Required tasks
A. Which buttons does the secret scanner passage name?
B. Can you repeat the collection entries word for word, leaving out the pictures?

Document text

_ _ _ _

In embodiments, upon the secret scanner 114 analyzing the data, results may be displayed in the output region 504. For instance, the output region 504 may highlight portions of the data provided as input to illustrate the context of identified secrets. The report 512 button may generate a summary of identified secrets, which can include keys, such as variable names, values of identified secrets, and associated probabilities of the values being secrets. Further, the summary may identify locations in the data where the secrets were found and locations in the data vault 120 of FIG. 1 where the secrets were found, if searching was performed. The transmit results 514 button can trigger a notification to one or more user systems 106 based on confirmation of an identified secret or a likely secret. The use of the transmit results 514 button can allow users to determine whether the results appear accurate before sending a notification. Alternatively, the notifications can be configured to be sent automatically without requiring use of the transmit results 514 button. The close 516 button may close the user interface 500. In embodiments, the user may be prompted to save or transmit the results upon selecting the close 516 button if the results have not already been saved or transmitted.

_ _ _ _

Collection entries
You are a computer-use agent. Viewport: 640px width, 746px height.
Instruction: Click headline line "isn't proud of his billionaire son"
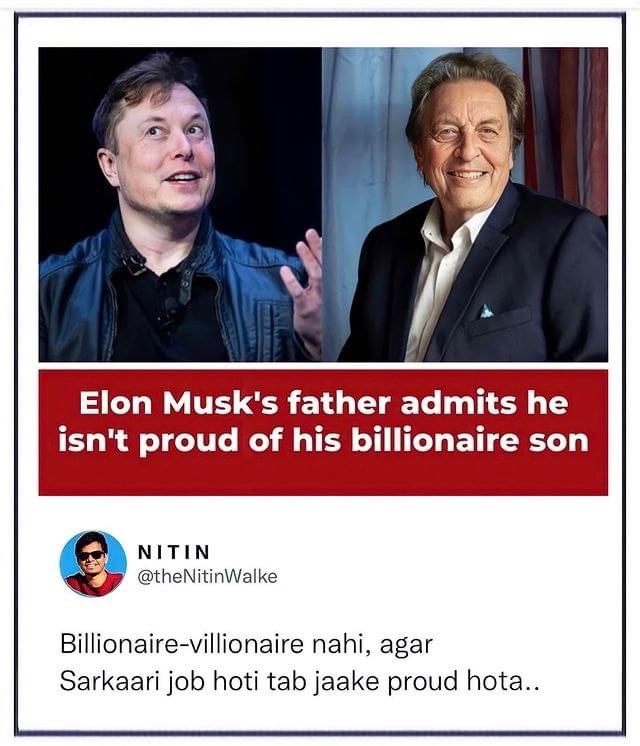click(x=322, y=441)
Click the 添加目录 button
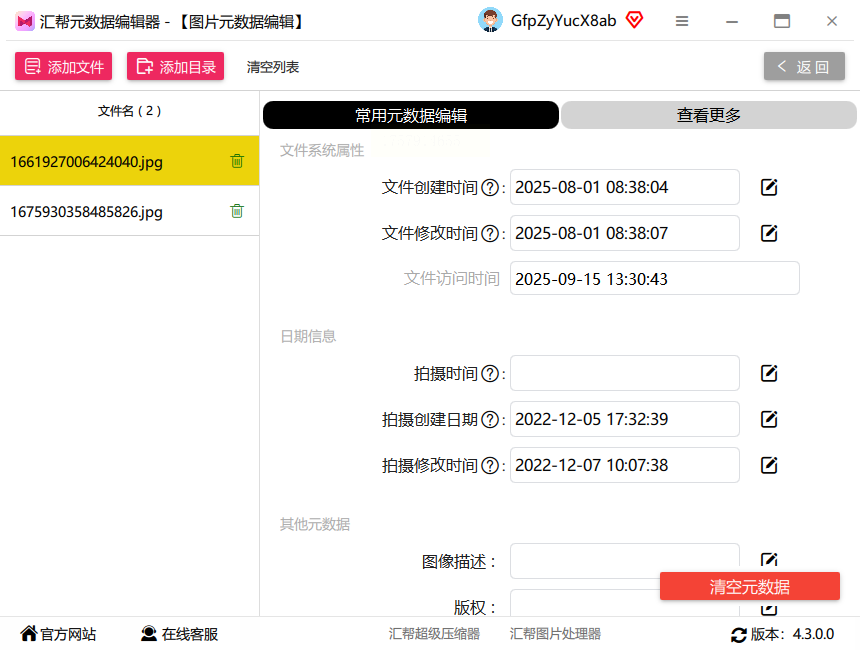Viewport: 860px width, 650px height. [176, 66]
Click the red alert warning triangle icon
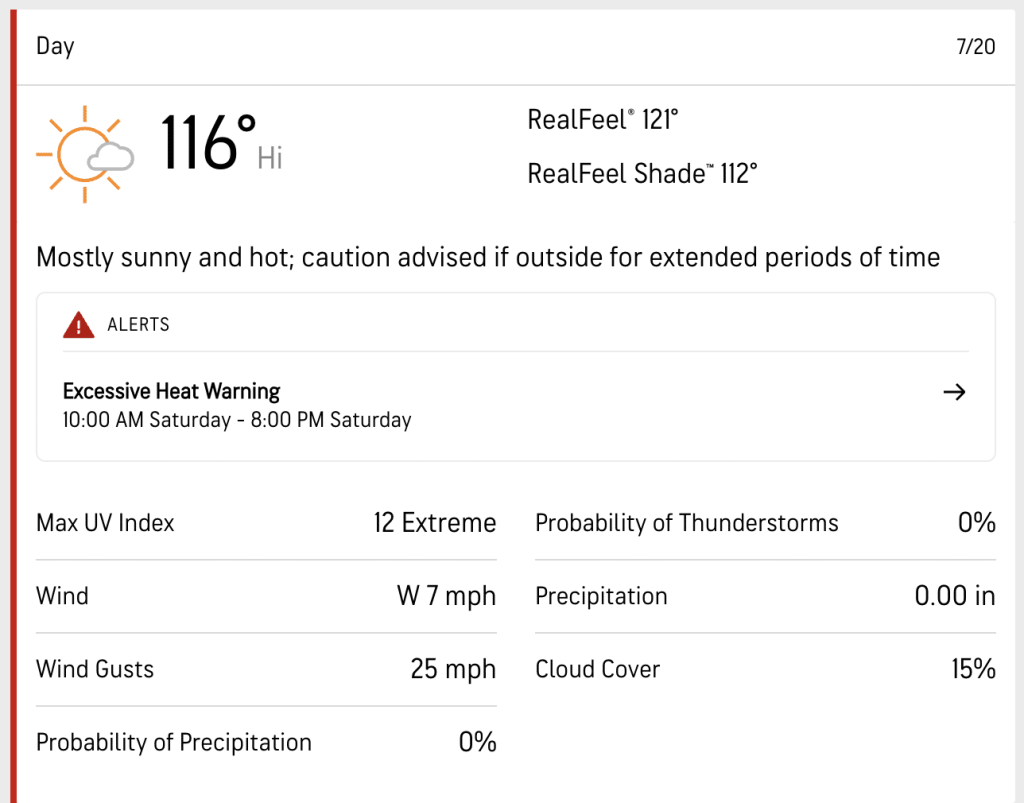 [78, 324]
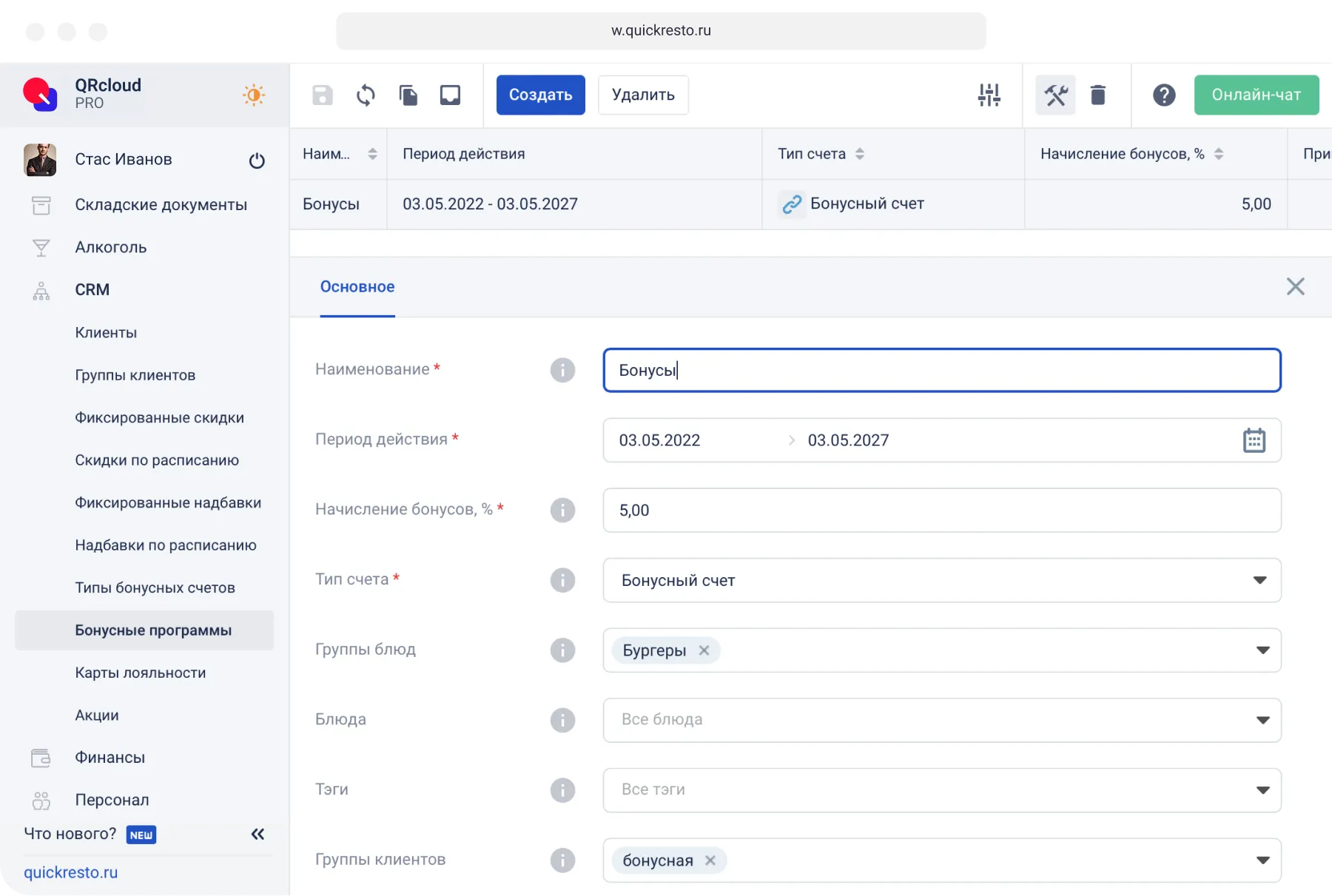
Task: Open the Блюда dropdown list
Action: coord(1262,720)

_ _ _ _

The replies
A. The report 512 button, the transmit results 514 button, and the close 516 button.

B.
You are a computer-use agent. Viewport: 640px width, 746px height.
Instruction: Click headline line "isn't proud of his billionaire son"
click(x=322, y=441)
Click the 添加目录 button
Viewport: 860px width, 650px height. [176, 66]
Click the red alert warning triangle icon
 [78, 324]
Task: Open the Блюда dropdown list
Action: coord(1262,720)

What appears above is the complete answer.